People with asthma are at higher risk of developing GERD. Asthma flare-ups can cause the lower esophageal sphincter to relax, allowing stomach contents to flow back, or reflux, into the esophagus. Some asthma medications (especially theophylline) may worsen reflux symptoms.
On the other hand, acid reflux can make asthma symptoms worse by irritating the airways and lungs. This, in turn, can lead to progressively more serious asthma. Also, this irritation can trigger allergic reactions and make the airways more sensitive to environmental conditions such as smoke or cold air.
SYMPTOMS & DIAGNOSIS
Symptoms
Everyone has experienced gastroesophageal reflux. It happens when you burp, have an acid taste in your mouth or have heartburn. However, if these symptoms interfere with your daily life it is time to see your physician.
Other symptoms that occur less frequently but can indicate that you could have GERD are:
- Acid regurgitation (retasting your food after eating)
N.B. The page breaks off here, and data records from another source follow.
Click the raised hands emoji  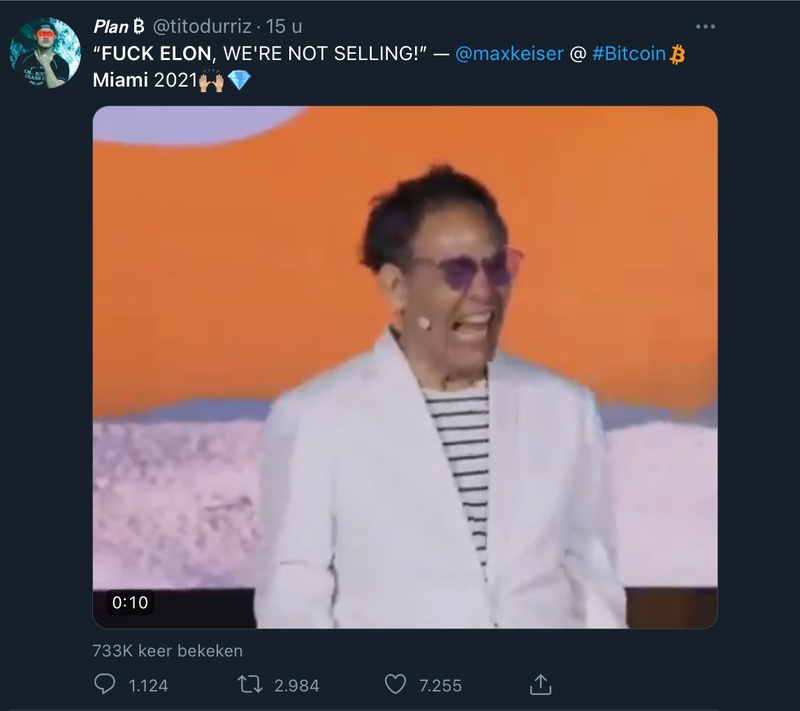point(211,80)
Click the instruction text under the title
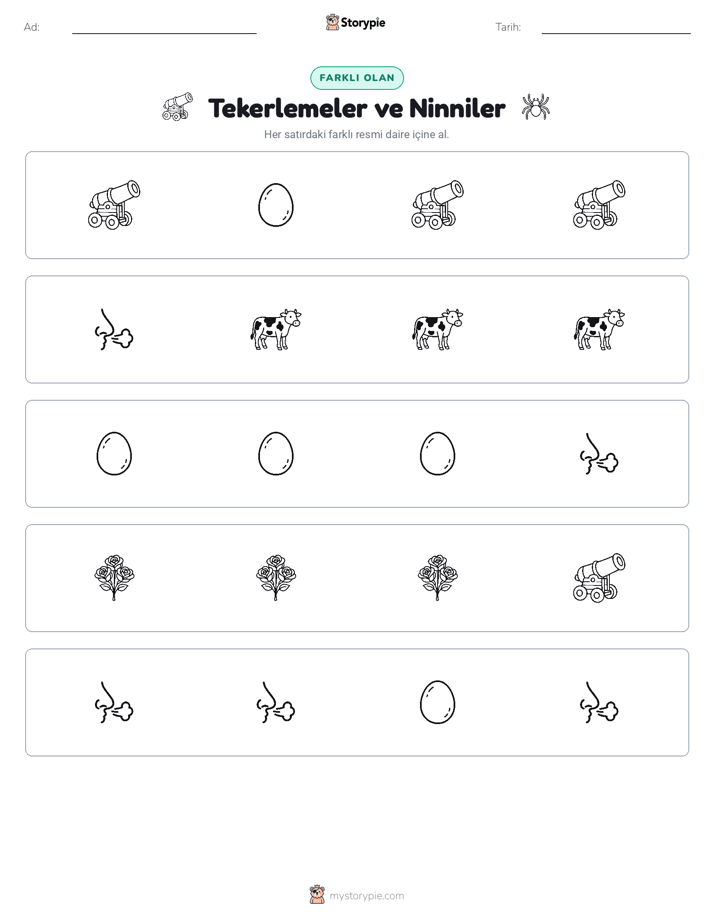The image size is (714, 924). tap(356, 134)
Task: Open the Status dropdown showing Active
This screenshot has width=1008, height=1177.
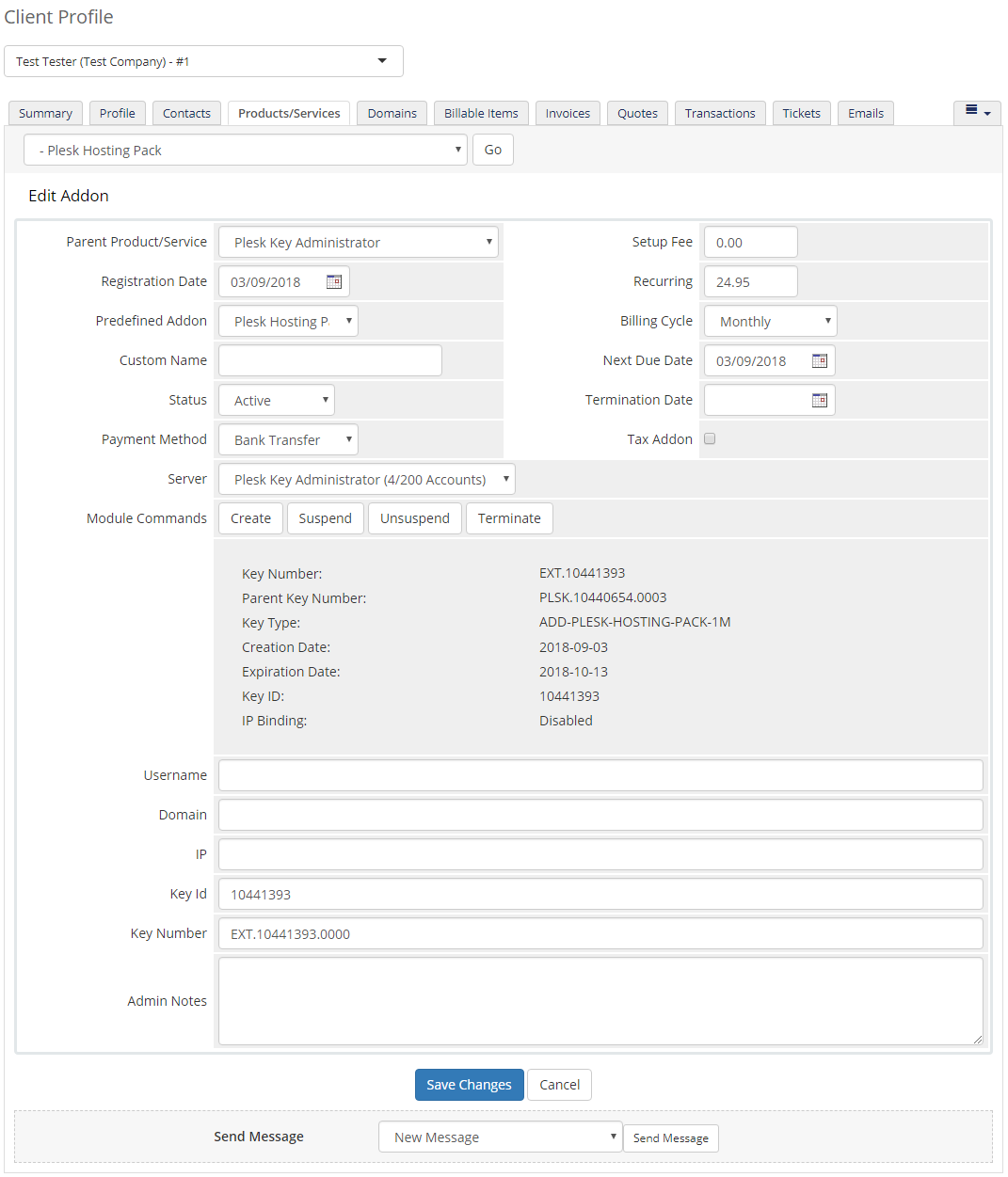Action: point(276,400)
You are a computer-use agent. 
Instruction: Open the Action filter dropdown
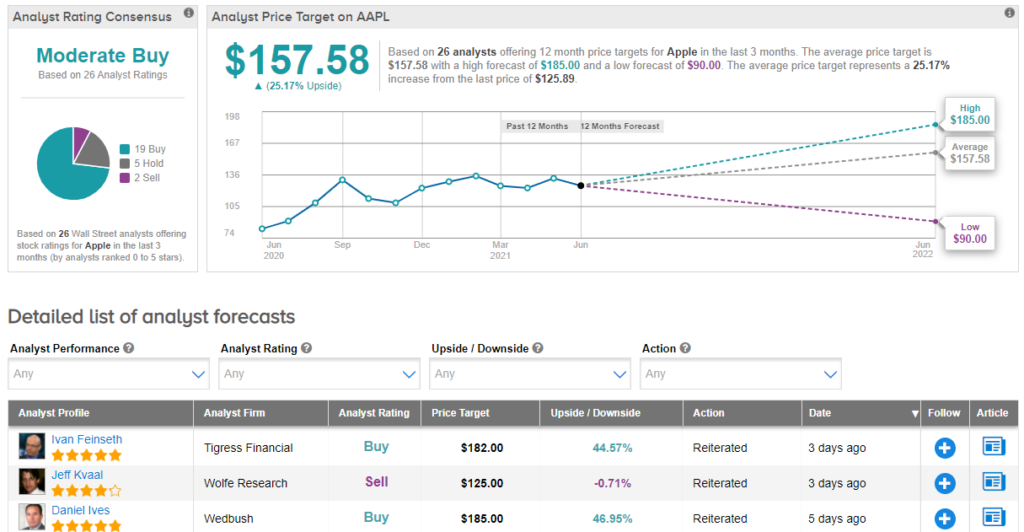pos(740,374)
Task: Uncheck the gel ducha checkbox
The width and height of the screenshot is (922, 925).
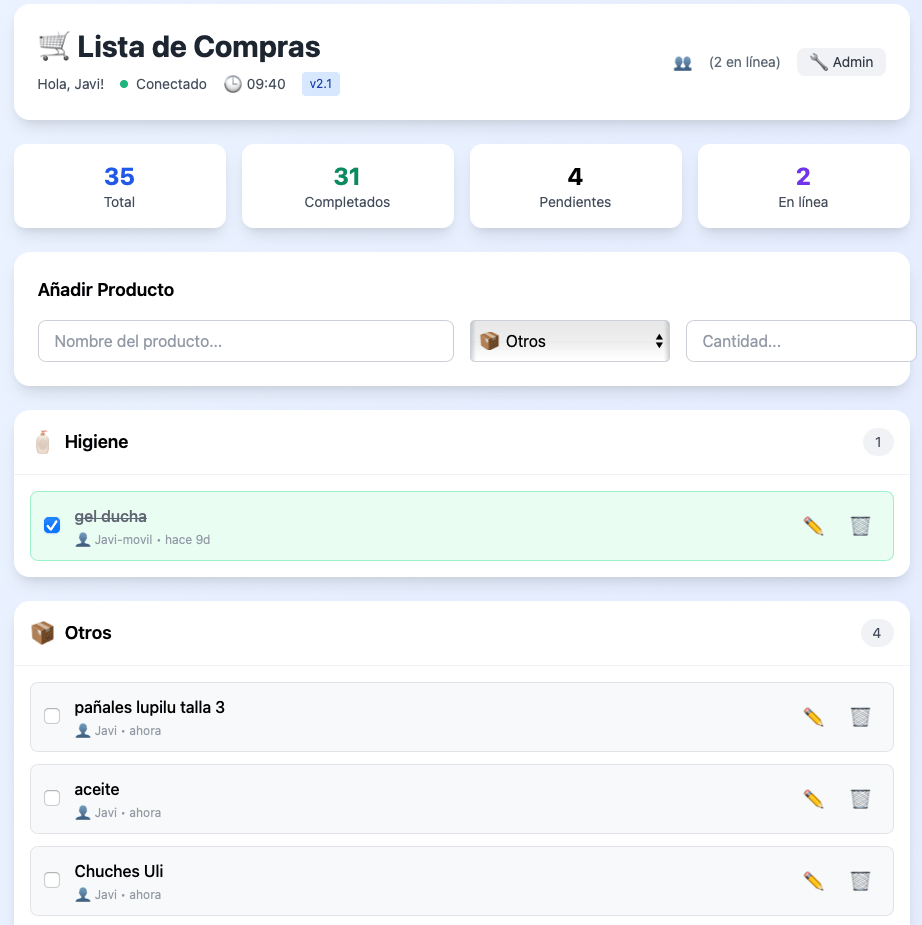Action: [x=52, y=526]
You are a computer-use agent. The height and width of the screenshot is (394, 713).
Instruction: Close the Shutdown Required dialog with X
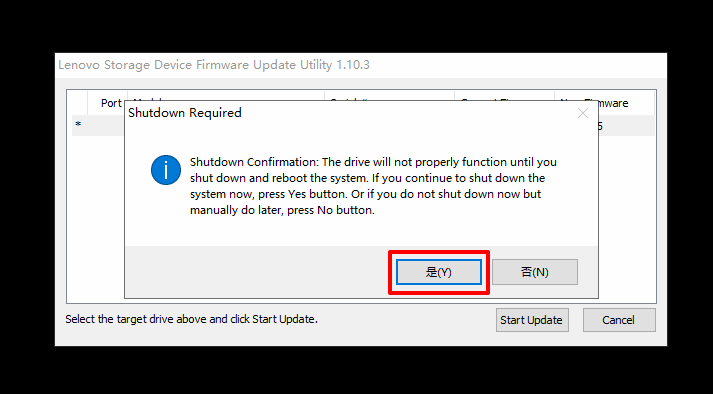(582, 113)
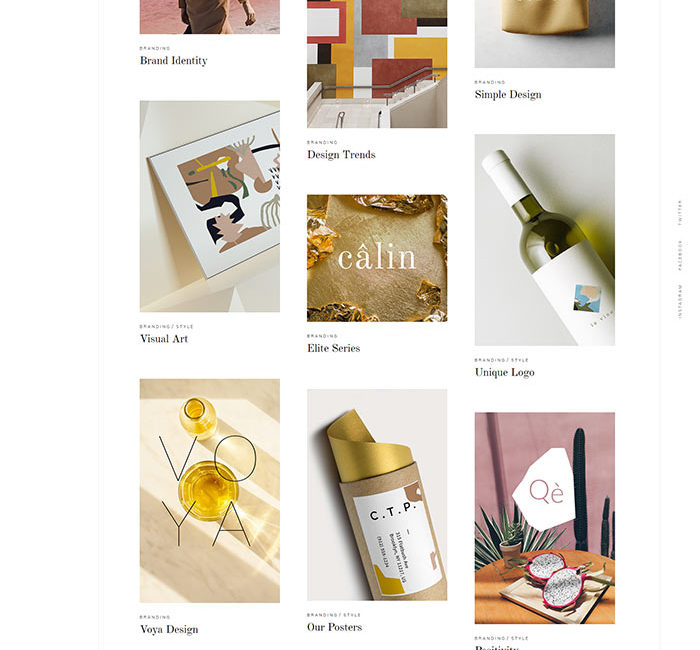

- Difficulty or pain when swallowing
- Sudden excess of saliva
- Chronic sore throat
- Laryngitis or hoarseness
- Inflammation of the gums
- Cavities
- Bad breath
- Chest pain (seek immediate medical help)
Diagnosis
Several tests may be used to diagnose GERD including:
- X-ray of the upper digestive system
- Endoscopy (examines the inside of the esophagus)
- Ambulatory acid (pH) test (monitors the amount of acid in the esophagus)
- Esophageal impedance test (measures the movement of substances in the esophagus)
TREATMENT & MANAGEMENT
If you have both GERD and asthma, managing your GERD will help control your asthma symptoms.
Studies have shown that people with asthma and GERD saw a decrease in asthma symptoms (and asthma medication use) after treating their reflux disease.
Lifestyle changes to treat GERD include:
- Elevate the head of the bed 6-8 inches
- Lose weight
- Stop smoking
- Decrease alcohol intake
- Limit meal size and avoid heavy evening meals
- Do not lie down within two to three hours of eating
- Decrease caffeine intake
- Avoid theophylline (if possible)
Your physician may also recommend medications to treat reflux or relieve symptoms. Over-the-counter antacids and H2 blockers may help decrease the effects of stomach acid. Proton pump inhibitors block acid production and also may be effective.
In severe and medication intolerant cases, surgery may be recommended.